現在、パリ中心部の道路を自転車で走る人々は、自転車ロードレース「ツール・ド・フランス」で見られるような伸縮性のあるサイクルウェアに身を包んだプロではなく、日常の交通手段として自転車を活用している。
パリ地域研究所は、地方自治体や鉄道会社など14の官民団体からなるコンソーシアムの依頼で調査を実施した。
フランスのTV「20 Minutes」は同研究所の調査結果を受けて、「パリの自転車専用道路は常に自転車でいっぱい」と報じた。

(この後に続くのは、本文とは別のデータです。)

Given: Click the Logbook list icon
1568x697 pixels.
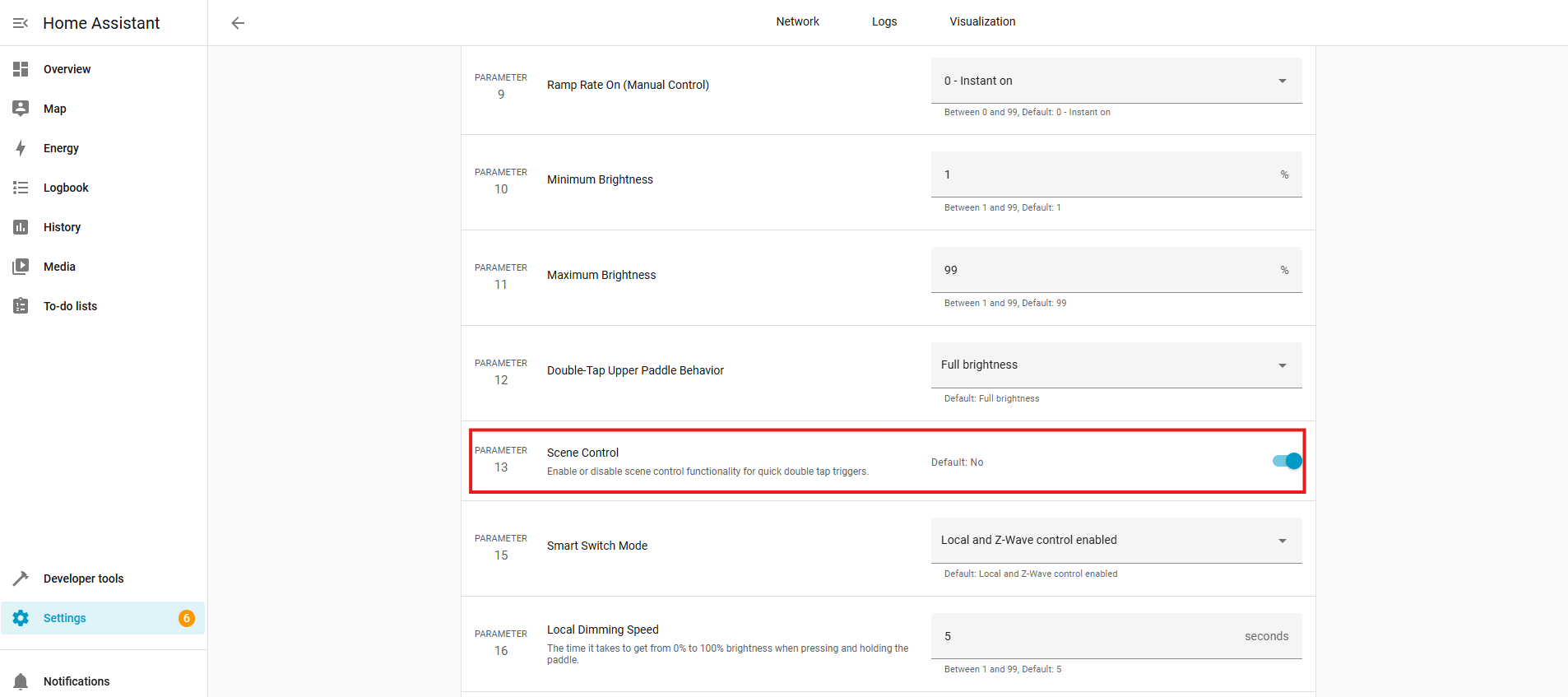Looking at the screenshot, I should (x=21, y=188).
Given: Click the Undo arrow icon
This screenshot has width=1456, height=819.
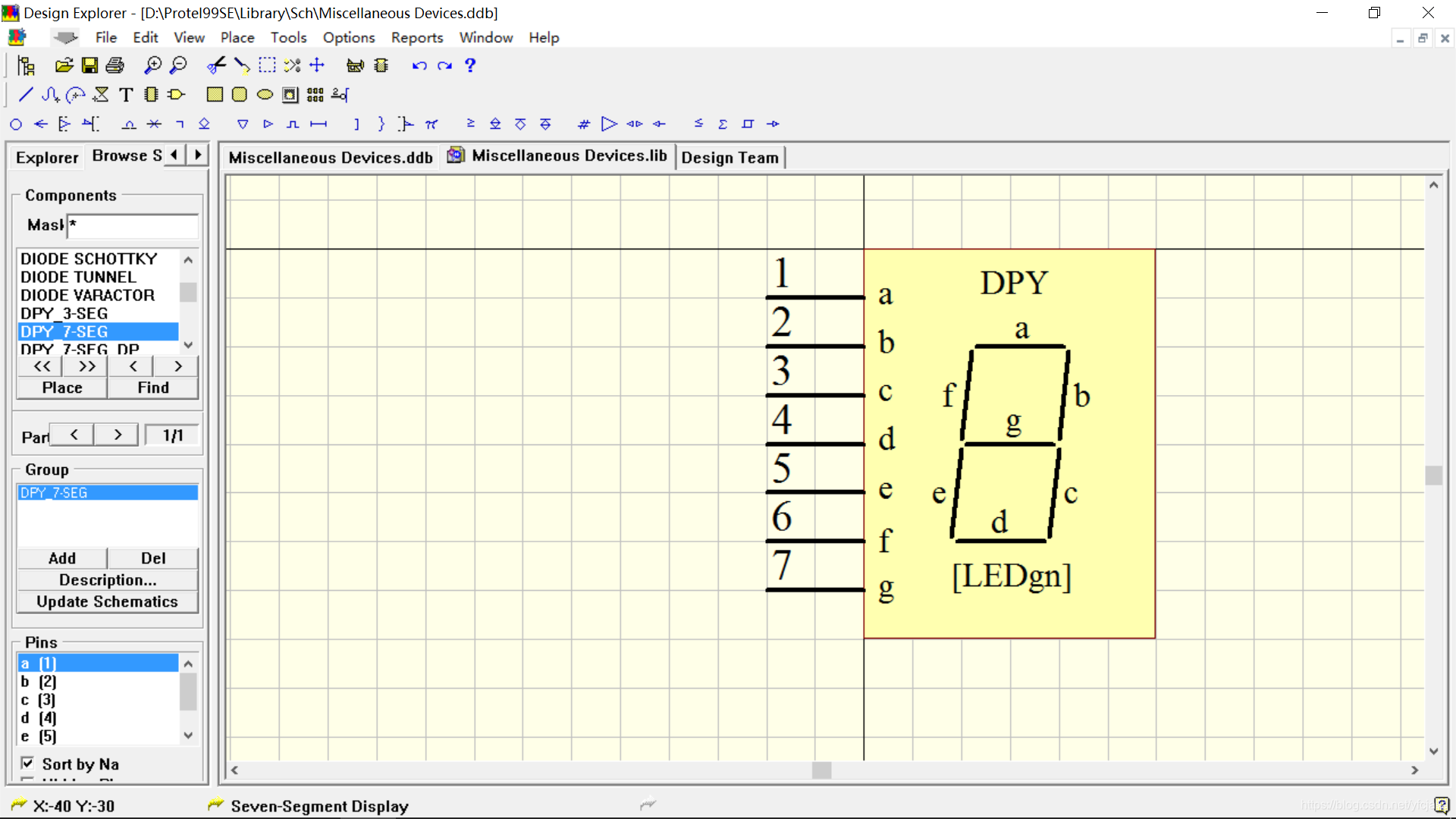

調査は2022年10月から2023年4月にかけて、16〜80歳のパリ市民3337人を対象に実施。GPSトラッカーを装着してもらい、連続7日間の移動を記録した。公共交通手段がさほどない郊外では、クルマが主な移動手段だった。だがパリの郊外から中心部への移動では、自転車の利用がクルマを大きく上回り、わずか5年前から大きく変化している。記録された移動のほとんどは通勤・通学だった。
社会党に所属するパリ市長のアンヌ・イダルゴは、2期の政権で駐車場の削減やSUVの乗り入れ制限、一部の主要道路でのクルマ通行規制など、クルマの利用を抑制する多くの策を推し進めてきた。今回の調査結果は、イダルゴの政策を評価するものとなるだろう。この政策はパリでありがちな抗議デモを引き起こしていない。

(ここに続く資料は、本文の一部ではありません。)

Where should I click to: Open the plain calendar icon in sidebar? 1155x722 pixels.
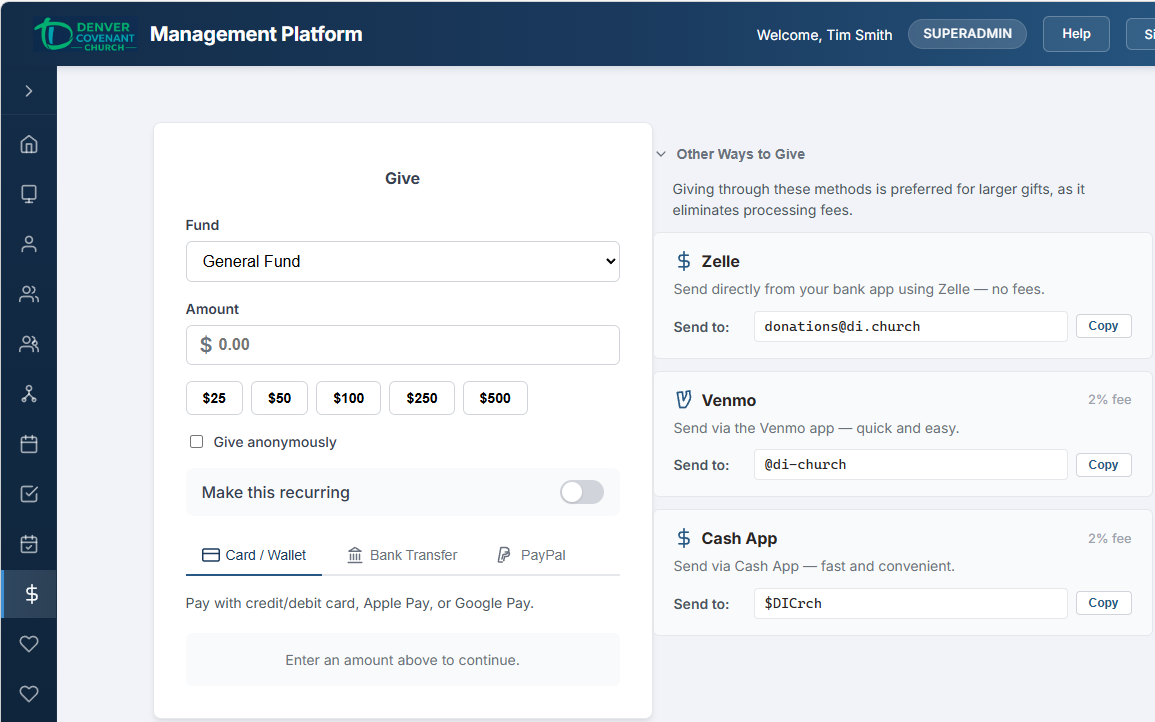click(29, 444)
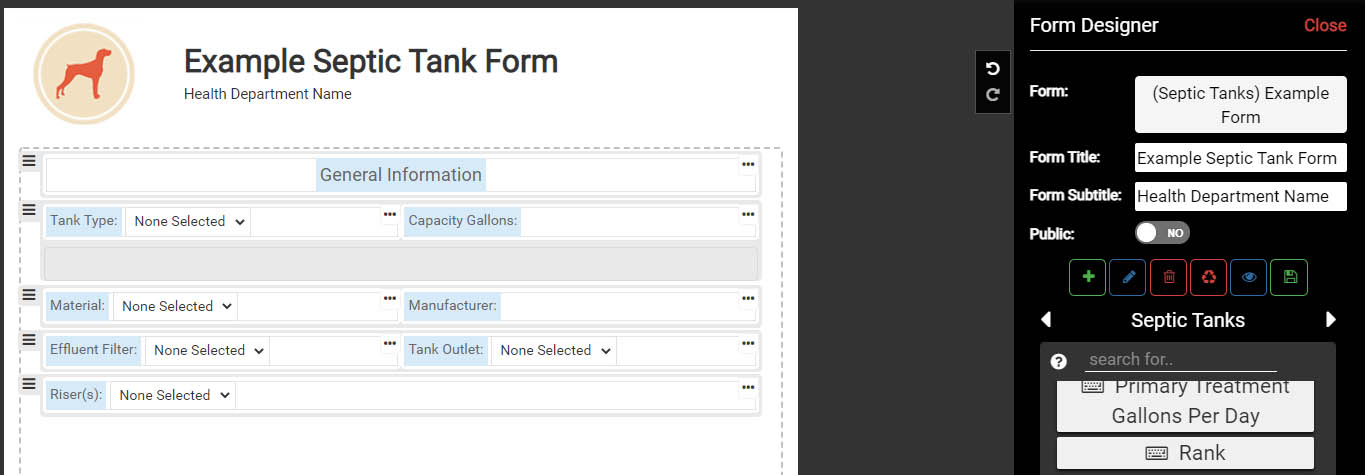Click the blue pencil edit icon
The width and height of the screenshot is (1365, 475).
[x=1128, y=277]
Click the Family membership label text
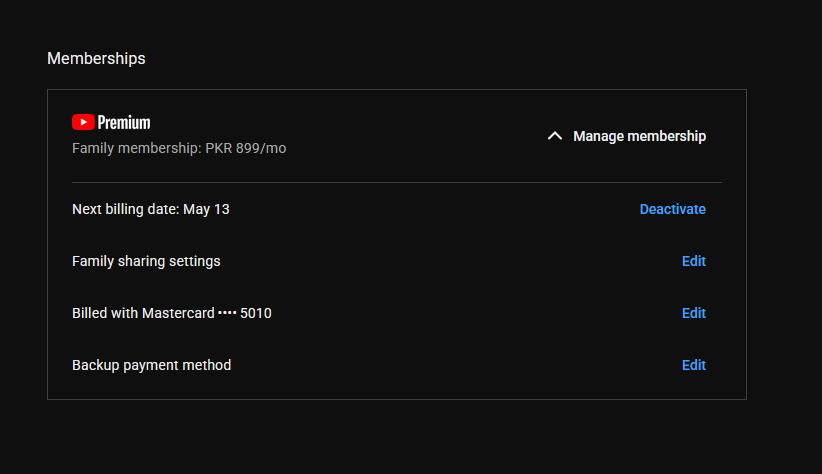 (x=135, y=148)
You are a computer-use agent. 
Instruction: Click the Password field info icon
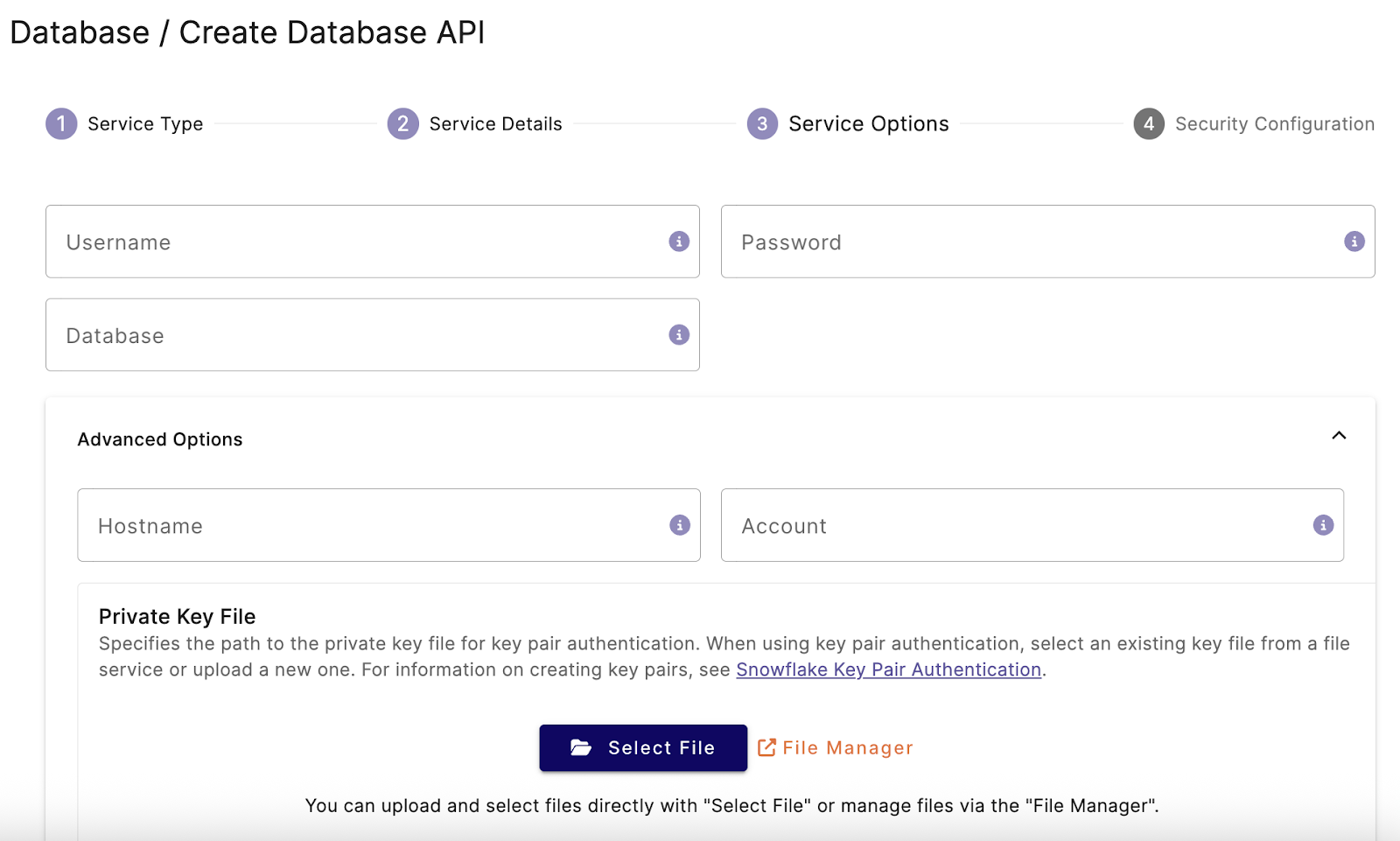(x=1354, y=242)
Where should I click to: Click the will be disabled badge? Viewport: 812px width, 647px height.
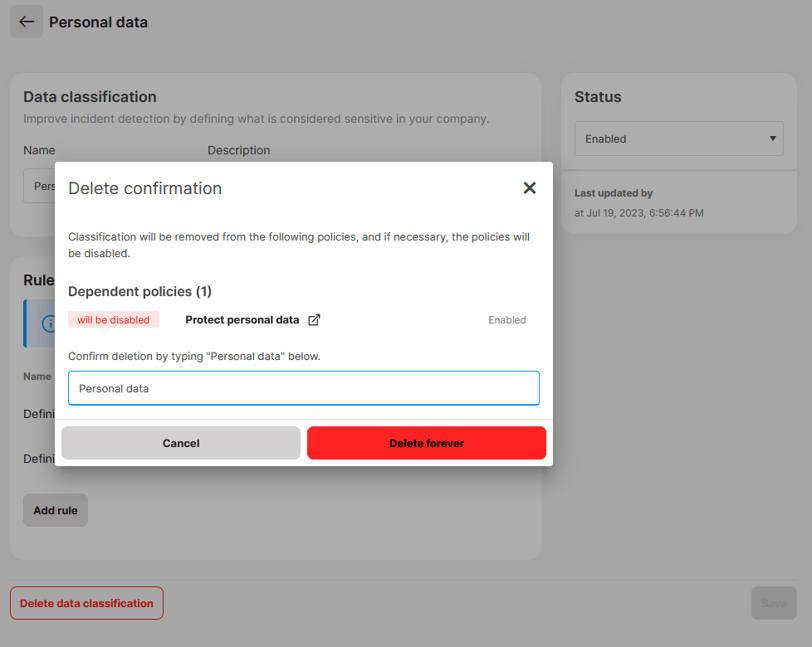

要するに、クルマの締め出しはイダルゴに対して批判的なクルマ好きの人々が予測したよりもはるかに支持を得ており、パリはよりきれいで健康的な都市になっているということだ。
注目すべきは、フランス国外でよく見られる陰謀論が広まることなく、パリは「15分都市」という自国発のコンセプトも実践している点だ。これにより、首都圏では日常のほとんどの用事を近所で済ませられるため、クルマをさほど必要としない。